总 p53 细胞检测试剂盒可作为我们磷酸化 p53 试剂盒的归一化检测工具。p53 因在维护基因组完整性方面的作用而被称为 “基因组守护者”。它具有多种抗癌功能机制，通过调控各种靶基因的表达，影响细胞凋亡、衰老、细胞周期调控、生长停滞、基因组稳定性、血管生成抑制以及代谢变化。

工作原理

总 p53 检测原理

总 p53 检测可定量细胞裂解物中 p53 的表达水平。与蛋白质印迹法（Western Blot）不同，该检测完全基于微孔板进行，无需凝胶、电泳或转膜步骤。总 p53 检测使用两种标记抗体：一种偶联供体荧光团，另一种偶联受体荧光团。两种抗体都对 p53 蛋白上的特定表位具有高度特异性。当细胞提取物中存在 p53 时，加入这些偶联物会使供体荧光团与受体荧光团接近，从而产生荧光共振能量转移（FRET）信号。信号强度与样品中 p53 蛋白的浓度直接成正比，且该检测采用 “无需洗涤” 的形式，便于评估蛋白表达。

总 p53 双板检测方案

双板方案的流程为：先在 96 孔板中培养细胞，裂解后将裂解物转移至 384 孔低容量检测板，再加入总 p53 HTRF 检测试剂。该方案能够监测细胞活力和汇合度。

总 p53 单板检测方案

使用 HTRF 试剂检测总 p53 可在同一板中完成细胞培养、刺激和裂解步骤，无需洗涤。这种为高通量筛选（HTS）设计的方案支持实验微型化，同时保持稳定的 HTRF 检测质量。

检测验证

基于人 MCF-7 细胞的 HTRF 检测与蛋白质印迹法（WB）对比（使用磷酸化和总 p53 检测）

将人 MCF-7 细胞以 10⁶个细胞 / 孔的密度接种到 6 孔板中，在 37°C、5% CO₂条件下孵育 24 小时。经紫外线（2.1J/cm²）处理 5 分钟后，加入 200μL 裂解缓冲液，在室温下轻轻振荡裂解 30 分钟。用补充的裂解缓冲液对细胞裂解物进行系列稀释，取 16μL 各稀释液转移至 384 孔低容量白色微孔板中，再加入 4μL HTRF 磷酸化 p53（Ser15）检测试剂。使用等量的裂解物进行蛋白质印迹法与 HTRF 的平行对比。结果显示，两种 HTRF p53 检测的灵敏度至少是蛋白质印迹法的 4 倍。

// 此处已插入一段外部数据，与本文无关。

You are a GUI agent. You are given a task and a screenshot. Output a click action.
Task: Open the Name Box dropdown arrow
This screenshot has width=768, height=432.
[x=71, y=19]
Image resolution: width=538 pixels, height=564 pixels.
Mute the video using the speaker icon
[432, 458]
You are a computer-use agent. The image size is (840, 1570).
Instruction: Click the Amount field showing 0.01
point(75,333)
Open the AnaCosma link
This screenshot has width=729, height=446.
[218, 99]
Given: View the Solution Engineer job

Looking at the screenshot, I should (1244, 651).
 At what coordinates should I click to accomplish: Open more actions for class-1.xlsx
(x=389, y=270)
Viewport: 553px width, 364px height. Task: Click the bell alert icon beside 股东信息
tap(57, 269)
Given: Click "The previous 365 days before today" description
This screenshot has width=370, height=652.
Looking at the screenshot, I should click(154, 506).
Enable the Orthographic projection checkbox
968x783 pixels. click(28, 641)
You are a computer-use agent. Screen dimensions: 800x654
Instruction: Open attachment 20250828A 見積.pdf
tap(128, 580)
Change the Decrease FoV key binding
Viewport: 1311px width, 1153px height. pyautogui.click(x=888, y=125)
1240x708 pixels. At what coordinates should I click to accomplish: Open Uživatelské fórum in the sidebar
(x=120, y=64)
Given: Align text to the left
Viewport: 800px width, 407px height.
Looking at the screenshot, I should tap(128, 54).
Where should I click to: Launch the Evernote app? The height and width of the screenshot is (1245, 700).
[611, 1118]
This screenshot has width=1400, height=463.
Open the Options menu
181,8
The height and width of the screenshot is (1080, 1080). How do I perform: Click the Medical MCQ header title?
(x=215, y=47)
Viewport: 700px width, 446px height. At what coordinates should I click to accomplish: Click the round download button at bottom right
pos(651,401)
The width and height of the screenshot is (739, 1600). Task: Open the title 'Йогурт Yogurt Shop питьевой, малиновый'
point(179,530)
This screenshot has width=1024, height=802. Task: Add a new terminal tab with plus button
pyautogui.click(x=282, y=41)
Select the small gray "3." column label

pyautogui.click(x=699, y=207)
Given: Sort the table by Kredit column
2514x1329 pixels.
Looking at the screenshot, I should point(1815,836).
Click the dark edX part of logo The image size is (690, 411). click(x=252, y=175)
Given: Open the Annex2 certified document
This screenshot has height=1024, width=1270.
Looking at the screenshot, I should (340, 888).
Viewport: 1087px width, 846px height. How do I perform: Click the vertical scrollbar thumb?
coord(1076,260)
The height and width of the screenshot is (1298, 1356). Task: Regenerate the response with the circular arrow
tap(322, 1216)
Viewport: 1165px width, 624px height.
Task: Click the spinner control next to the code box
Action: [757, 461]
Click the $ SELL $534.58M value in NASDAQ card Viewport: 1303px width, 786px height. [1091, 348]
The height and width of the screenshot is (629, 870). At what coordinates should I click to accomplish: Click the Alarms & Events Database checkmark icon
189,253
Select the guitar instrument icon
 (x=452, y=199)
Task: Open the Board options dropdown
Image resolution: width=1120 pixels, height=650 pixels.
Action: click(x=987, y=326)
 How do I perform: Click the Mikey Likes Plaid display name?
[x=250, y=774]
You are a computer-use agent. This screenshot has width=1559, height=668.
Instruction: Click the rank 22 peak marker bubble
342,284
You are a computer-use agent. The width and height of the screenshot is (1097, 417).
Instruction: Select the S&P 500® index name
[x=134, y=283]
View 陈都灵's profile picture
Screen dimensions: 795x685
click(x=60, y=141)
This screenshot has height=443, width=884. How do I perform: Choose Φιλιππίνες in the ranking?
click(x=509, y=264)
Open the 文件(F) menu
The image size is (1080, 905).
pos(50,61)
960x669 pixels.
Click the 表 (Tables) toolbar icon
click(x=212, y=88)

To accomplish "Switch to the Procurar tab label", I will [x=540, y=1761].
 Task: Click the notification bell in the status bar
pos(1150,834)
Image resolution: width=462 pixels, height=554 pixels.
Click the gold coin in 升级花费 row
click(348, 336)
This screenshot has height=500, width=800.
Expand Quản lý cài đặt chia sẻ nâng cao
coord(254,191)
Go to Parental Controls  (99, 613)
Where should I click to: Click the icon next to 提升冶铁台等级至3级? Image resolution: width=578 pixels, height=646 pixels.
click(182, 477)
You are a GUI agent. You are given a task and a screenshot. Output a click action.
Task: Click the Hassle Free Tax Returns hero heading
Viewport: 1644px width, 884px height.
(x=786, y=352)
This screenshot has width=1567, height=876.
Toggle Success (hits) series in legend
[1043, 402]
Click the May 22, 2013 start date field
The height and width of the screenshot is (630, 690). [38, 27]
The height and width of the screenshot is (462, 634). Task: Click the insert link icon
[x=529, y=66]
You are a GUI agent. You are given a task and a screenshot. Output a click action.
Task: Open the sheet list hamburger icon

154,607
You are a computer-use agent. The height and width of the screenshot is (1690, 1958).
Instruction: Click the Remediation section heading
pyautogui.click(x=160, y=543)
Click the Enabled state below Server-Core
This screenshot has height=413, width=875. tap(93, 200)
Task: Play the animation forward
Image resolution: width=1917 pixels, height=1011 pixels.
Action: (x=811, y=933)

新制癌菌素处理的 MCF-7 乳腺癌细胞总 p53 检测验证

将人 MCF-7 细胞以 100,000 个细胞 / 孔的密度接种到 96 孔板中，在 37°C、5% CO₂条件下孵育 24 小时。用不同浓度的新制癌菌素处理 45 分钟后，移除培养基，加入 50μL 裂解缓冲液，在室温下轻轻振荡裂解 30 分钟。取 16μL 裂解物转移至 384 孔低容量白色微孔板中，加入 4μL HTRF 磷酸化 p53（Ser15）或总 p53 检测试剂。孵育过夜后记录 HTRF 信号。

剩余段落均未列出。